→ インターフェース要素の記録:
----------

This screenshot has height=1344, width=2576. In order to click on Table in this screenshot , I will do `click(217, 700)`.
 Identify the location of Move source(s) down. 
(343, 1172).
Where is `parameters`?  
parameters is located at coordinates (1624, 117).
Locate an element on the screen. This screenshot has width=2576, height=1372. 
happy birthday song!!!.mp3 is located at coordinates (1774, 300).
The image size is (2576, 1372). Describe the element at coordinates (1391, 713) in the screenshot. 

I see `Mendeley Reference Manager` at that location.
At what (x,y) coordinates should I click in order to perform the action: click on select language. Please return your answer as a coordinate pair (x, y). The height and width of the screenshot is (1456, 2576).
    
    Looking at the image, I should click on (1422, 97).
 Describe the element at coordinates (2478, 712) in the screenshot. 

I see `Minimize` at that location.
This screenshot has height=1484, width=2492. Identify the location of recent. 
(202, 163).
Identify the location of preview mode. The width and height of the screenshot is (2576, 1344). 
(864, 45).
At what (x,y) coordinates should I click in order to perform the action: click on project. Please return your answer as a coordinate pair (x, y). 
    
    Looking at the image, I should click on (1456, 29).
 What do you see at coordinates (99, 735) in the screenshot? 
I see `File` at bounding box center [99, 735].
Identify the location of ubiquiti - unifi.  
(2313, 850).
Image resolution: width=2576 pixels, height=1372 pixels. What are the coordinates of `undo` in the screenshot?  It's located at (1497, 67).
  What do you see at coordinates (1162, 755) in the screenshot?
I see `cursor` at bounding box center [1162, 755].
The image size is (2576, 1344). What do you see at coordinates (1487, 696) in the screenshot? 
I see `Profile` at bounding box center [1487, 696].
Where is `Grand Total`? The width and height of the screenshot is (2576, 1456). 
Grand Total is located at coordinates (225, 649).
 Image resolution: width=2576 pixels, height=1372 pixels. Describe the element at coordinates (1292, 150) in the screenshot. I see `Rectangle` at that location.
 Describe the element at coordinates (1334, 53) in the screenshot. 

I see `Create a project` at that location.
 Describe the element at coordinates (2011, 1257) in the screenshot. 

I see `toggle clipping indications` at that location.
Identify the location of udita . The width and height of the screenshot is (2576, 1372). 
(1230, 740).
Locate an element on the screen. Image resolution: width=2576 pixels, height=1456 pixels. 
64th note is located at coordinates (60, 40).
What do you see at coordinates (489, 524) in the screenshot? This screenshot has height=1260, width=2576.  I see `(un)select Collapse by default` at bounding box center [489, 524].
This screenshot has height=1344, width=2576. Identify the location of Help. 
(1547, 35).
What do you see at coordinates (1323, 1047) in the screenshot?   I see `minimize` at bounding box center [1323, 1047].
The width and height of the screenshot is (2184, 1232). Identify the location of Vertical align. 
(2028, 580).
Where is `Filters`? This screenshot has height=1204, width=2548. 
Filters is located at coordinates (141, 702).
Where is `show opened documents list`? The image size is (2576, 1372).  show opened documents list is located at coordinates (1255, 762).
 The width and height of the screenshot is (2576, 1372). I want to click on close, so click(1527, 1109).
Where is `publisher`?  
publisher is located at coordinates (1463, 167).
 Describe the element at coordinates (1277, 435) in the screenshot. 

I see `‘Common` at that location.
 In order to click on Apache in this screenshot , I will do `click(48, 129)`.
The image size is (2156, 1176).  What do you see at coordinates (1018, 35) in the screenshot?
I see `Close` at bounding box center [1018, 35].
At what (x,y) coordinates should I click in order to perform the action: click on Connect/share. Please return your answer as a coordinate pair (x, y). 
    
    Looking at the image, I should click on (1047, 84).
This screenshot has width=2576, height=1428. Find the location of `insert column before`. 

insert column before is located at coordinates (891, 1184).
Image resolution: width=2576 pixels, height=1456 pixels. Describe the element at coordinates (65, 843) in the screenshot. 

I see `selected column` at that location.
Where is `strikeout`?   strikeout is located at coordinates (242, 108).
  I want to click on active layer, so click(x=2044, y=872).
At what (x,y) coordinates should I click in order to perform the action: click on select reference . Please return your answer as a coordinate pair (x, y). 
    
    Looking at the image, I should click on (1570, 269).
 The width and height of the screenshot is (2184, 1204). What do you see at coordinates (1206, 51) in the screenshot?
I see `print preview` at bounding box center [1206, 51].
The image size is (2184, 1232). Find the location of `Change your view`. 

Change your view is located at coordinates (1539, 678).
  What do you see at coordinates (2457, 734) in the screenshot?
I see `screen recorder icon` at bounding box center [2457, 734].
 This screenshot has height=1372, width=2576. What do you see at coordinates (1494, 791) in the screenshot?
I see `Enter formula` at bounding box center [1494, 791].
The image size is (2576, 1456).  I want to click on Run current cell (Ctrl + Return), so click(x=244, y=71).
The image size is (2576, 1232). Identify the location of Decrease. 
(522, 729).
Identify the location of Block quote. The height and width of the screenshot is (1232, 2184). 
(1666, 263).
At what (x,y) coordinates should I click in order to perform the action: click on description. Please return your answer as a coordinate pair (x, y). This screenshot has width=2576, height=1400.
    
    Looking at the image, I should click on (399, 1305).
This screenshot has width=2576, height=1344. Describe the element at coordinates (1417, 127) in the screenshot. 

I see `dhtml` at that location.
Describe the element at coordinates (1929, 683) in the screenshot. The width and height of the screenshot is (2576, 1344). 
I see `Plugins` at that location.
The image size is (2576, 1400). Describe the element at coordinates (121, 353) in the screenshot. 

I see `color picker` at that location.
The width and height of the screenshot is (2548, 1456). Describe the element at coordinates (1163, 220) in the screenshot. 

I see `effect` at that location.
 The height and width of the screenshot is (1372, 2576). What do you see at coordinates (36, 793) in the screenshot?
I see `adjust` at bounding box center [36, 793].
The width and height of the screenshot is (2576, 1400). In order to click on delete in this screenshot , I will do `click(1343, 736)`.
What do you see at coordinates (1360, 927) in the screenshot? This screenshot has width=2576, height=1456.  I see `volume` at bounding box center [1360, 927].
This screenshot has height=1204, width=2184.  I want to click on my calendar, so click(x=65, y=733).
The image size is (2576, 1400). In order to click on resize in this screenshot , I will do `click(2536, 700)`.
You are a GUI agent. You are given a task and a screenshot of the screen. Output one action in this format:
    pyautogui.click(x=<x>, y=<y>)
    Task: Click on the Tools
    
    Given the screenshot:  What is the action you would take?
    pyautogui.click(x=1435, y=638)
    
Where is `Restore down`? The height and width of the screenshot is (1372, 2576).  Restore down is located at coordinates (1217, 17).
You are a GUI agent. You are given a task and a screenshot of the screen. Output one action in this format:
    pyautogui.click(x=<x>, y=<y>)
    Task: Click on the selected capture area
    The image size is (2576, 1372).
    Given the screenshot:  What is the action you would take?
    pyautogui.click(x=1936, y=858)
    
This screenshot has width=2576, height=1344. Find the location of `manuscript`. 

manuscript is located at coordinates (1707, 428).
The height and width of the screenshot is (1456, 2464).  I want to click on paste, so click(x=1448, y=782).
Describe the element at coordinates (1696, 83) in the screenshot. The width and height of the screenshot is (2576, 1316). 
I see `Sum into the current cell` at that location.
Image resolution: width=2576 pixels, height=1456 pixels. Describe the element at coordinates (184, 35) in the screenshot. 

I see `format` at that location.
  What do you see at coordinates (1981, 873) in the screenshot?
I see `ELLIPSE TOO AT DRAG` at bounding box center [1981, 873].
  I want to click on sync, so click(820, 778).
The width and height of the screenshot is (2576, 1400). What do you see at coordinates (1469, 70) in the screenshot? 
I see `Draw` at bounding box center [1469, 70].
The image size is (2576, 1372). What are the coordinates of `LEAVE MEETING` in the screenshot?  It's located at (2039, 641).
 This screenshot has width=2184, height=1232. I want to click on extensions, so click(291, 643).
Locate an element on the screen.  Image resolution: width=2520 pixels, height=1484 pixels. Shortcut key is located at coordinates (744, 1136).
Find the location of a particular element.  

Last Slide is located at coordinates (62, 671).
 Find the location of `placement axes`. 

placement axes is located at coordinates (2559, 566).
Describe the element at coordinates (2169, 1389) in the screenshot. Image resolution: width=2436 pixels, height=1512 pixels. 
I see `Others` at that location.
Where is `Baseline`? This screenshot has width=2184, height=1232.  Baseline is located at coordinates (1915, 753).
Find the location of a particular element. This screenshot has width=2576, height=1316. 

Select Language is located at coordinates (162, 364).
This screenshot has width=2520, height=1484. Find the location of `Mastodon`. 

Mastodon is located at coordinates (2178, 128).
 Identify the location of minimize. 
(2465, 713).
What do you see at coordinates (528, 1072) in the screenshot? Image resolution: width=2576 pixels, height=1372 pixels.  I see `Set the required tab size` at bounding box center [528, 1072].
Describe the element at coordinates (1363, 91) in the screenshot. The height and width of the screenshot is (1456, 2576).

----------

→ 課題の指示: 上のエントリのうち、「Describe the element at coordinates (1277, 435)」を含む行から「In order to click on Apache」を含む行までを、両端の行も含めてそのまま繰り返してください。

→ 解答:
 Describe the element at coordinates (1277, 435) in the screenshot. 

I see `‘Common` at that location.
 In order to click on Apache in this screenshot , I will do `click(48, 129)`.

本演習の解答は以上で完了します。